New Game: Find the iPod on the Space Station.
Can you spot the iPod? -- it figures that the iPod should go to space, eh?
http://spaceflight.nasa.gov/gallery/...s014e08795.jpg
I don't know who the astronaut / cosmonaut is, so a bonus for the first person who can name the guy in the picture!
http://spaceflight.nasa.gov/gallery/...s014e08795.jpg
I don't know who the astronaut / cosmonaut is, so a bonus for the first person who can name the guy in the picture!
Comments
It is easy to add a solid state drive for a laptop, but probably not a iPod. But if it did, it would save battery life and I would really, really want one.
That is cool! I always wondered if hard drives actually worked in a zero-G environment but now I know.
It is easy to add a solid state drive for a laptop, but probably not a iPod. But if it did, it would save battery life and I would really, really want one.
Well, the iPod hard drive works in any orientation (i.e. gravity pulling the disks in any direction with respect to the iPod housing), so that it would work in free-fall shouldn't be much of a surprise.

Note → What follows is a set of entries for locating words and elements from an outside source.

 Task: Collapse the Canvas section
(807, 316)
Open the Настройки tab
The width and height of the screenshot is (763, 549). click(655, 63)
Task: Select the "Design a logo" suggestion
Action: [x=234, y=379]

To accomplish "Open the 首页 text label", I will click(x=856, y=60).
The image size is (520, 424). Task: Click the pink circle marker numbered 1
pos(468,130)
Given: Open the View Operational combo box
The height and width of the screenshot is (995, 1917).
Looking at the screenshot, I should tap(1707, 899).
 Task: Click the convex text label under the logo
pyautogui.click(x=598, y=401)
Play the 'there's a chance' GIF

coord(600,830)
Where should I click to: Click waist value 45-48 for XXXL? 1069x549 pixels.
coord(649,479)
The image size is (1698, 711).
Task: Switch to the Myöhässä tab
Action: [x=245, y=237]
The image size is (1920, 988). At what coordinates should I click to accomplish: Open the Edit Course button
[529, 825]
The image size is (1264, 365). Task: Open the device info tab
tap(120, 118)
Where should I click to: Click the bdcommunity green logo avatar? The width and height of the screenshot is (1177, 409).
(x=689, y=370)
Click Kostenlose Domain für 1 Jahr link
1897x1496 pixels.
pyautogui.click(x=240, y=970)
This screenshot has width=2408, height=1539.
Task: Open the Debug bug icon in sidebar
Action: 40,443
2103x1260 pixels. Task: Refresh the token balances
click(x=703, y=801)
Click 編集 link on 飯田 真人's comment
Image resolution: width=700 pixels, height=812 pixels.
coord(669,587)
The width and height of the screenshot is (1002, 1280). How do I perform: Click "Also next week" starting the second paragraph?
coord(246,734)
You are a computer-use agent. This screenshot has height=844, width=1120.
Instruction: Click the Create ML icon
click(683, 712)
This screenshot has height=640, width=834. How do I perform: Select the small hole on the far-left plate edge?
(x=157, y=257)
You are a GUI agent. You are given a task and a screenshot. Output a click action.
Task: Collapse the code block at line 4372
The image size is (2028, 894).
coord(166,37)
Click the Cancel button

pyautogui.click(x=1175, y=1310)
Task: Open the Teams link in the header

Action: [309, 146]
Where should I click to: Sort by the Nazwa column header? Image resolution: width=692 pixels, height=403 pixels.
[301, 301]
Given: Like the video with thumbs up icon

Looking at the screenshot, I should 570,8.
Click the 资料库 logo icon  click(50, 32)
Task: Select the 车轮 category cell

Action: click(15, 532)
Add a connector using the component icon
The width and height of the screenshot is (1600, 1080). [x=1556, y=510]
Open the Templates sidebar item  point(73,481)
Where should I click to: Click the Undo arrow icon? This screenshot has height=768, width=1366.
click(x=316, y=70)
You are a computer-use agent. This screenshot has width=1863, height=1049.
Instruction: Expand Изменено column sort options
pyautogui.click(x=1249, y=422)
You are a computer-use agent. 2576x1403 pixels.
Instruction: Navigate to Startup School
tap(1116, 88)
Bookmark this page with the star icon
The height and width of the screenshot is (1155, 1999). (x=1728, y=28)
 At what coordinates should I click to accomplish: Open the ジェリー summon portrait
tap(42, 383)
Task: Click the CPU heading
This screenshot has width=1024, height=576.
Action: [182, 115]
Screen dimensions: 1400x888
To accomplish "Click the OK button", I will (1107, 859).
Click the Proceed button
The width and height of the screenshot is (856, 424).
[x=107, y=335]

To be honest, I haven't really spent a lot of time on this. One of those passing thoughts...
I was thinking the motion sensors in todays laptops lock the drive when in a free-fall. I suppose that is in anticipation of a crash.
To be honest, I haven't really spent a lot of time on this. One of those passing thoughts...
I wasn't thinking in terms of that. Very interesting point, though. I was more thinking in terms of whether some of the moving parts are calibrated to take gravity into consideration and if there was no gravity, the disk head would scratch against the disk or something. As far as the iPod goes, I guess their hard drives don't "brace for impact."
As Buzz Lightyear would say; "To infinity, and beyond!"